I've been looking into normalization more and more, and I was wondering about a few things that perhaps some of you might know the answer to or want to discuss
So their exists within samples normalization (TPM or others), i.e. relative abundances and between samples normalization (TMM or others), but is it necessary to do both ever, i.e. is it ever necessary to normalize relative abundances across a cohort?
I don't think it would be, but another scenario which seems to be quite common is filtering out isoforms that have no expression for 90% (or some other threshold) of the samples if working with a large cohort. But if you do this while working with TPM then the sum of TPM for every isoform for each subject will no longer be equal. Would it make sense to then use TMM after such a filtration process? I think it would.
Do you think such filter out of isoforms is flawed in some manner?
My guess is it used because people are worried about the sensitivity of RNA-seq and biologically most think that for specific tissue type a good percentage of genes are not expressed. So I think it makes some sense
It seems like all between samples normalizations require raw counts as input, and leave it there. I read harold pimentel's blog post about it (https://haroldpimentel.wordpress.com/2014/12/08/in-rna-seq-2-2-between-sample-normalization/, very informative) but I haven't seen a follow up about this problem if it is a problem.
I'm new to this stuff, so I was wondering what others thoughts are on the issue.
Another rookie here, sorry if I'm misunderstanding something obvious.
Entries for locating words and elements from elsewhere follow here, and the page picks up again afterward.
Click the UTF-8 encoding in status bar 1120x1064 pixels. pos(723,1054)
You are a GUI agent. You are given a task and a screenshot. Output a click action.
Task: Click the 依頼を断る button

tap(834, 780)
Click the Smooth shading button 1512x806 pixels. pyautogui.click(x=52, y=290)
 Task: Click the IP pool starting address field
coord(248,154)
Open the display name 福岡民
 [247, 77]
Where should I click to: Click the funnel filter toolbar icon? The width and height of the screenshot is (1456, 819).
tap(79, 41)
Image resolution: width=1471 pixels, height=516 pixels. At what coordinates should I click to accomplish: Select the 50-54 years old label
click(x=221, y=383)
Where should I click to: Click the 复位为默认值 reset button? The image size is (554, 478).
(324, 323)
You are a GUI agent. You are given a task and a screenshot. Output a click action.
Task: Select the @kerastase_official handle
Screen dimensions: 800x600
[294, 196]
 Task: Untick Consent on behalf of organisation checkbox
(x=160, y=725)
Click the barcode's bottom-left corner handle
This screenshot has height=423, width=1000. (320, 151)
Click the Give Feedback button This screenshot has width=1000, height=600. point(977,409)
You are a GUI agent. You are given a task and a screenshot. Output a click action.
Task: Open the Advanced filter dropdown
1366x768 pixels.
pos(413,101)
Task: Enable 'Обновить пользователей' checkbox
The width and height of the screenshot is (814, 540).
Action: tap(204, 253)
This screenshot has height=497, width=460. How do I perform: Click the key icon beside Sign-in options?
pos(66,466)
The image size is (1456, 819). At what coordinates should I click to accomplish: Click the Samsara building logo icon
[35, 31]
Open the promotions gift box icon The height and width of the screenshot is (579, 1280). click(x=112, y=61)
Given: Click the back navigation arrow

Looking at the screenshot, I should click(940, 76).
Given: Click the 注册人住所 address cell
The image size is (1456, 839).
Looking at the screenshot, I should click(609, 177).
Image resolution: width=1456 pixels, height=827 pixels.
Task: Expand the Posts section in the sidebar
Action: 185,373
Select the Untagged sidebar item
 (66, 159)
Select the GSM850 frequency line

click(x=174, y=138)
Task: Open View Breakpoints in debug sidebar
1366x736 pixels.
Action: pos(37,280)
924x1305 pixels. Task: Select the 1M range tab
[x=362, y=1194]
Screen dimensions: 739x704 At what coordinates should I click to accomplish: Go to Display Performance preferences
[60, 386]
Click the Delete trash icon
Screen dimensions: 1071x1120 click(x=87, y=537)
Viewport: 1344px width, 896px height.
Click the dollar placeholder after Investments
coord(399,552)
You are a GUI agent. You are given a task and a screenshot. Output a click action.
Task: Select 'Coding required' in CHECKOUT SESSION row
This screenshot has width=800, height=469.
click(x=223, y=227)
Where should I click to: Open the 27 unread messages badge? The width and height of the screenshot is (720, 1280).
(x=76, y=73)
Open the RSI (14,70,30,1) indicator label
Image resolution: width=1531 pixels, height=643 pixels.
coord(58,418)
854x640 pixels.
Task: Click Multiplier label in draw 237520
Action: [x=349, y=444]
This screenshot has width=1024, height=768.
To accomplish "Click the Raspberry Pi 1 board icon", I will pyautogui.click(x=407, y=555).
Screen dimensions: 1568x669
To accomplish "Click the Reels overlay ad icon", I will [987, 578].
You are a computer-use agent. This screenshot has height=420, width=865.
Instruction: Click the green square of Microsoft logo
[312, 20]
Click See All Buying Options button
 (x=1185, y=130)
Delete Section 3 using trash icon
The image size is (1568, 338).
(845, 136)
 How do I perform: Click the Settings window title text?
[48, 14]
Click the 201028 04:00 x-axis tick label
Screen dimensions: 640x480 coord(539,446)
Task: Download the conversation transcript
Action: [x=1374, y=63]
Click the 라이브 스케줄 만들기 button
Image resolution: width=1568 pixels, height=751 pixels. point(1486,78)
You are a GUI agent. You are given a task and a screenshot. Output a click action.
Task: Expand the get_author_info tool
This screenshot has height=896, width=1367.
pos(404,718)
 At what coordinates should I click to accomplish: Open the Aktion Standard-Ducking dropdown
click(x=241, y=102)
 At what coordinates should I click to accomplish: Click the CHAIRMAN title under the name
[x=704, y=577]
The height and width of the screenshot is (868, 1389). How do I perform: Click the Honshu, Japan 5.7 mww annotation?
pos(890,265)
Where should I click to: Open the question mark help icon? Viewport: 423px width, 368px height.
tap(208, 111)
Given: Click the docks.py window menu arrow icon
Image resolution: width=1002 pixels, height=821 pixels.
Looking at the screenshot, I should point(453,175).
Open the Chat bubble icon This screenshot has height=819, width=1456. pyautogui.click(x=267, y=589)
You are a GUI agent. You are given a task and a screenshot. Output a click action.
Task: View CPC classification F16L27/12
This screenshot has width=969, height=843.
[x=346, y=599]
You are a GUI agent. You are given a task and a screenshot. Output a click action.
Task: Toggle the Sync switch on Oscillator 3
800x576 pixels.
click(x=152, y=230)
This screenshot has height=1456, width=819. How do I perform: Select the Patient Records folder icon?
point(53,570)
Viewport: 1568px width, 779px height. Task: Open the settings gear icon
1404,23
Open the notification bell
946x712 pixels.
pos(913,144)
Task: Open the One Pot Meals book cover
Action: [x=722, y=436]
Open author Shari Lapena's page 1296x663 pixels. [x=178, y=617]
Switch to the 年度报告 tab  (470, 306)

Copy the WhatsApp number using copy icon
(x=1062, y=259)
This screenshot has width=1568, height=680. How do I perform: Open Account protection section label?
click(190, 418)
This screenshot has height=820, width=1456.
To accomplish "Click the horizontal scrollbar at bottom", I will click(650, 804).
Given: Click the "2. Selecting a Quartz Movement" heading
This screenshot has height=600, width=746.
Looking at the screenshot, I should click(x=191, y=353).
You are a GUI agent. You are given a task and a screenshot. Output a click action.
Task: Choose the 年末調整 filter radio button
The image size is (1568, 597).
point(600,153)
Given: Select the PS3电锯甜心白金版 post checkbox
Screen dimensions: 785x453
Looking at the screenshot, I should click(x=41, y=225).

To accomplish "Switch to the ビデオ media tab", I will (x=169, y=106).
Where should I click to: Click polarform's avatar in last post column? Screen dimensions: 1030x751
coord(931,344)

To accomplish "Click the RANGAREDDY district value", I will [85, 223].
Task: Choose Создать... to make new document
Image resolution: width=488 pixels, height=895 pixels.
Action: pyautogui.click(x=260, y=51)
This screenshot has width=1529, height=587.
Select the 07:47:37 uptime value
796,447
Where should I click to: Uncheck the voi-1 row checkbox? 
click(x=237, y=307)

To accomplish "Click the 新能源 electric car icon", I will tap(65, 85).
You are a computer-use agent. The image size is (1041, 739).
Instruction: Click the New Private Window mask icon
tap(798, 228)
I am a little confused by what constitutes a 'sample'. I'm doing single-cell RNA-seq with 100 cells, with cDNA for each made separately, then pooled for library enrichment and then sequenced together in a single lane. I get that between-sample normalization is necessary when comparing data across different lanes or sequencing runs. But what about the case where all samples (multiplexed, of course) were run in a single lane? My single cells have varying levels of total read count (0.8 to 1.2 million reads), so should I treat each single cell as a sample and do normalization (e.g.,TPM) within that sample? Would between-sample normalization be necessary if I wanted to compare expression of gene A across the 100 cells I sequenced together?
All my advice above is for "ordinary" RNA-seq. I have no experience with single-cell sequencing, but I know that it requires a quite different statistical approach, so you probably shouldn't try to apply anything from this question to it. If you want to know about single-cell sequencing, ask a separate question about that.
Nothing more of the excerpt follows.